Serving Function
Those persons who fervently read food magazines know about
pasta-making and may have taken the journey to a foreign
country to see how pasta is made by machine and by hand.
For those persons who have not taken the journey (usually
as part of a luxurious vacation package), this experience
is paralleled back home by taking a field trip to a local
processing plant featuring the region's claim-to-fame
food product(s).
There are people who attempt to handily craft food that
is more efficiently produced by machine. To be such a person,
one has to be a hobbyist--or for lack of a better
word, a dilettante.
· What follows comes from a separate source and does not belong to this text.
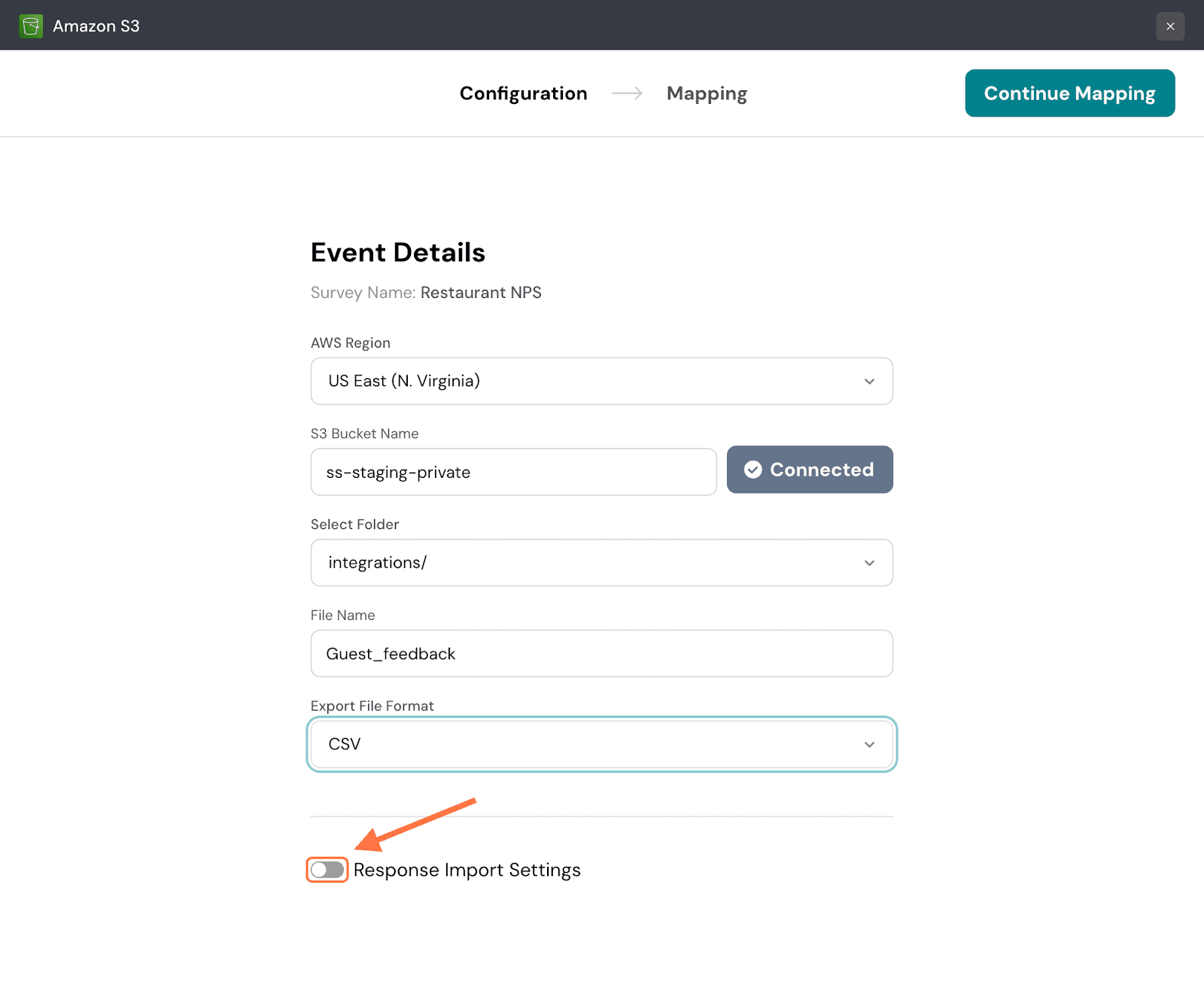
Task: Click the Amazon S3 title text
Action: coord(96,26)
To craft successfully, the hobbyist/dilettante
must function as the laborer while transforming the service
connotations associated with the work from a pedestrian
mentality to that of an artisan/artist.
While I have taken field trips over the course of my life,
I have yet to journey overseas to a ready-making plant--in
particular for pasta production. I have, however, attempted
to produce home-made pasta: practicing the alchemy/chemistry
of combining flour with water, cranking the concoction into
strands that have resulted in spaghetti cords and sometimes
in linguini threads. I have rolled and cut pasta that sometimes
resulted in leather-shoe durum dumplings, and sometimes
in silky semolina ravioli. I have created gnocchi that has
disintegrated in boiling water, and I have created gnocchi
that has melted in my mouth.
So, when making pasta, functionally I am somewhere in between
hobbyist and dilettante, service-wise between pedestrian
and artisan/artist.
Oh, the frustrations of being middle class!!!